The promises and perils of health care consolidation

Signage in front of Aetna Inc.’s headquarters in in Hartford, Conn.

The Obama administration’s signature law, the Affordable Care Act, set in motion a variety of reforms to the U.S. health care system, a number of which sparked health care providers to begin consolidating and integrating the industry. Yet more than six years after the implementation of the new law, policymakers still don’t know what the consequences of health care consolidation might mean for patients up and down the income ladder.

Low Medicaid reimbursement rates and the expanded coverage of Medicaid under the Affordable Care Act are often cited as justification for the need of health care providers to consider mergers and acquisitions. But health care finance scholars are now beginning to understand what major consolidation means for patients and costs as mergers-and-acquisitions deals proliferate, among them:

  • Aetna, Inc.—in an effort to reinforce its Medicare Advantage business, which is aimed at elderly and disabled patient—announced it would buy Humana Inc. for $37 billion.
  • Anthem Insurance Companies Inc. announced it would acquire Cigna Corp., currently valued at $53 billion.

The Anthem-Cigna merger would primarily consolidate employer health-plan options, but if Aetna and Anthem get the green light from the U.S. Department of Justice and state regulators, the two newly-merged companies would create a powerful “triumvirate” alongside UnitedHealth Group in the for-profit insurance market, says Bob Herman of Modern Healthcare.

Three recent papers take a closer look at the effects of greater consolidation in health services. A new study focusing on the changes in hospital prices from cross-geographic and cross-product market mergers suggests that these combinations can have significant effects on prices for privately insured patients. The report, by Leemore Dafny at the Kellogg School of Management, Kate Ho at Columbia University, and Robin Lee at Harvard University, finds that cross-market mergers in the same state result in price increases of roughly 6 percent to 10 percent. The existence of either a common customer or a common insurer appears to yield measurable market power, suggesting that cross-market mergers should be carefully evaluated by federal antitrust authorities.

With respect to the Aetna-Humana and Anthem-Cigna combinations, the Department of Justice is investigating how the mergers would affect costs to consumers and availability of care, costs to employers, as well as competition in all markets. Taken together, these mergers demand even tougher scrutiny than if they were evaluated in isolation to fully consider whether consolidating providers will take steps to improve services for their less profitable patients, like those insured by Medicaid.

Last month David Newman at the Health Care Cost Institute and co-authors released a study describing the geographical variation in prices of 242 common health care services for the commercially insured. The study compared 41 states and the District of Columbia, finding that prices for medical services differed by a factor of three in some cases. The ratio of average state prices to average national price varied from a low of 0.79 (in Florida) to a high of 2.64 (in Alaska). The authors say some of this variation is probably due to differences in underlying market dynamics, such as varying market structure, a lack of transparency, or the availability of alternative treatments.

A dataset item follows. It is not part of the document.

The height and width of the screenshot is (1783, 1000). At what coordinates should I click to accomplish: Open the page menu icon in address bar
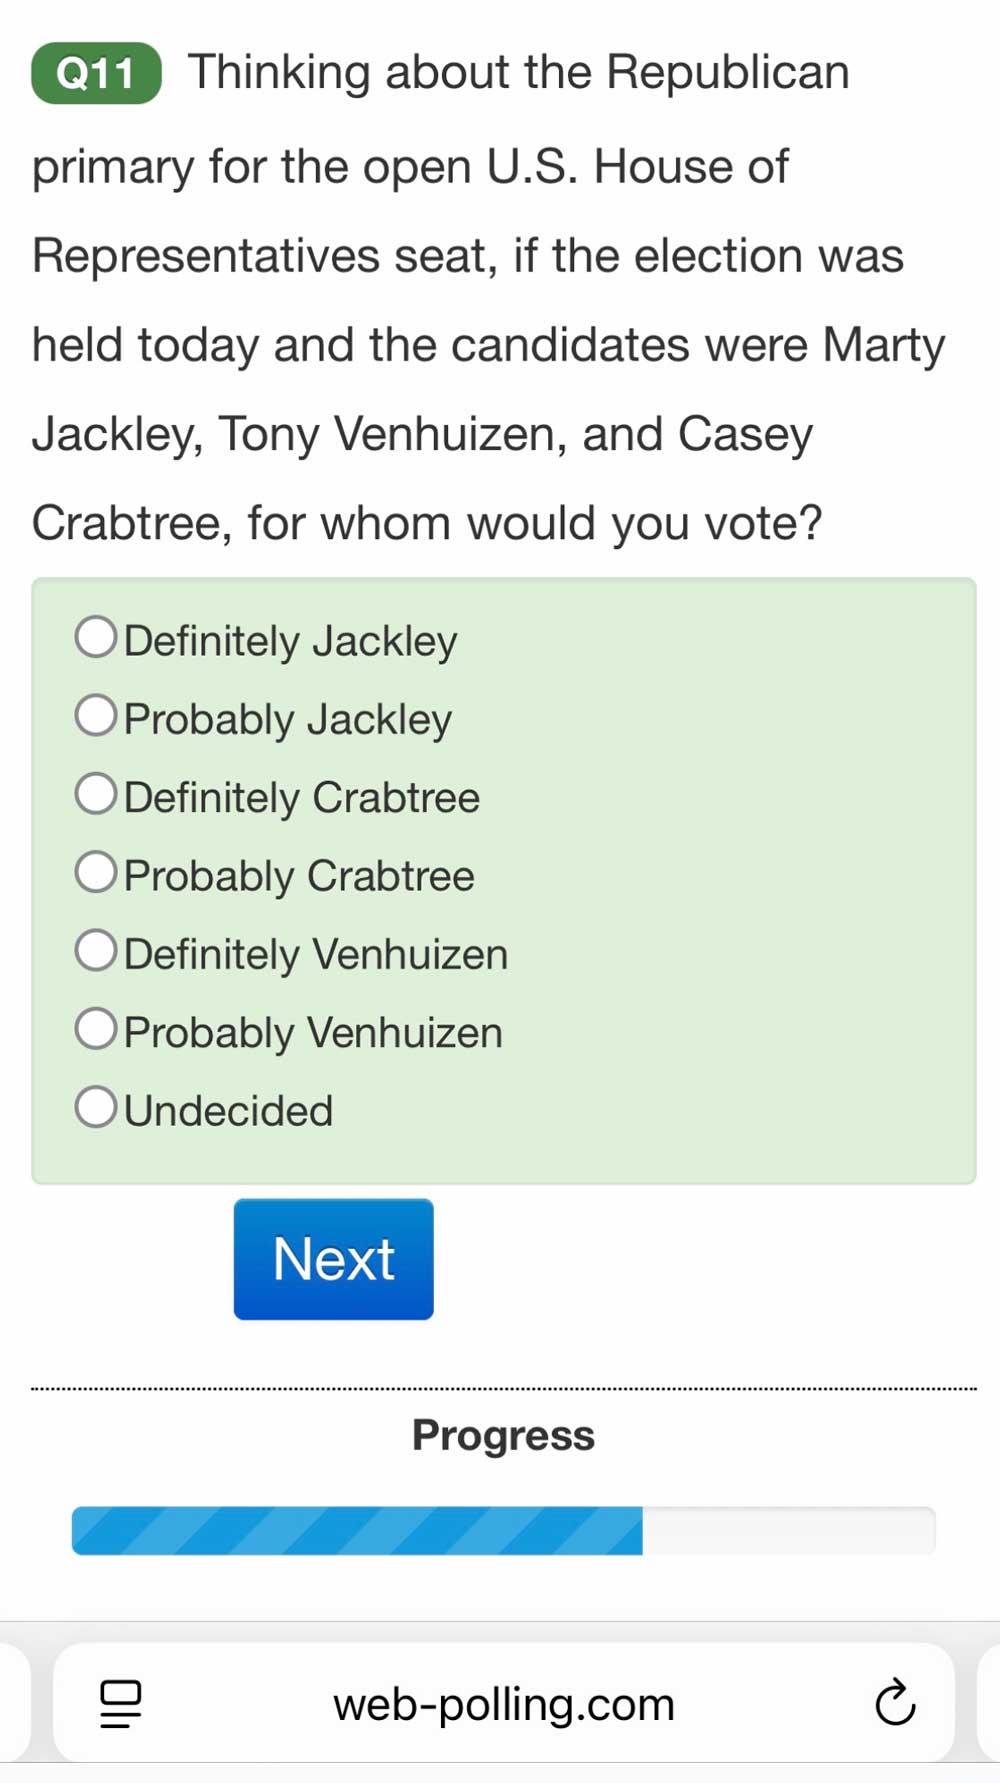(121, 1704)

Then there’s Zack Cooper of Yale University and his co-authors, who conclude that the consolidation of hospitals alone and the resulting decline in competition may be playing an important role in rising health care costs. Prices in markets with a single hospital, for example, have prices that are 15.3 percent higher than markets with four or more hospitals, implying that hospitals with more market power use it to raise prices. Cooper and his co-authors also find that prices were higher in markets where hospitals were larger, for-profit, located in a low-income area, or had more medical technologies.

These findings, by both Newman and Cooper and their co-authors, argue against the idea that health care consolidation and integration work to better serve patients across the board. Not surprisingly, then, federal regulators have moved to block many of the so called “horizontal mergers” of hospitals and healthcare providers in the same geographic area. In 2014, using the Clayton Antitrust Law of 1914, the Federal Trade Commission won it’s first-ever litigated case challenging a merger between St. Luke’s Health System, Ltd. and Saltzer Medical Group in Nampa, Idaho.

Yet the health care industry overall continues to consolidate through cross-market mergers of providers from different geographic or product markets in healthcare. Aetna and Anthem will have to establish a court defense for their deals to claim that the expected efficiencies of consolidation counterbalance their merger’s anti-competitive effects for regulators and consumers alike. Health care consolidation may offer some promise of improved operational and network efficiencies, but perhaps also some peril if the benefits of a more integrated health care system are not widely shared both up and down the income ladder and across the diverse ethnic and racial communities in the United States.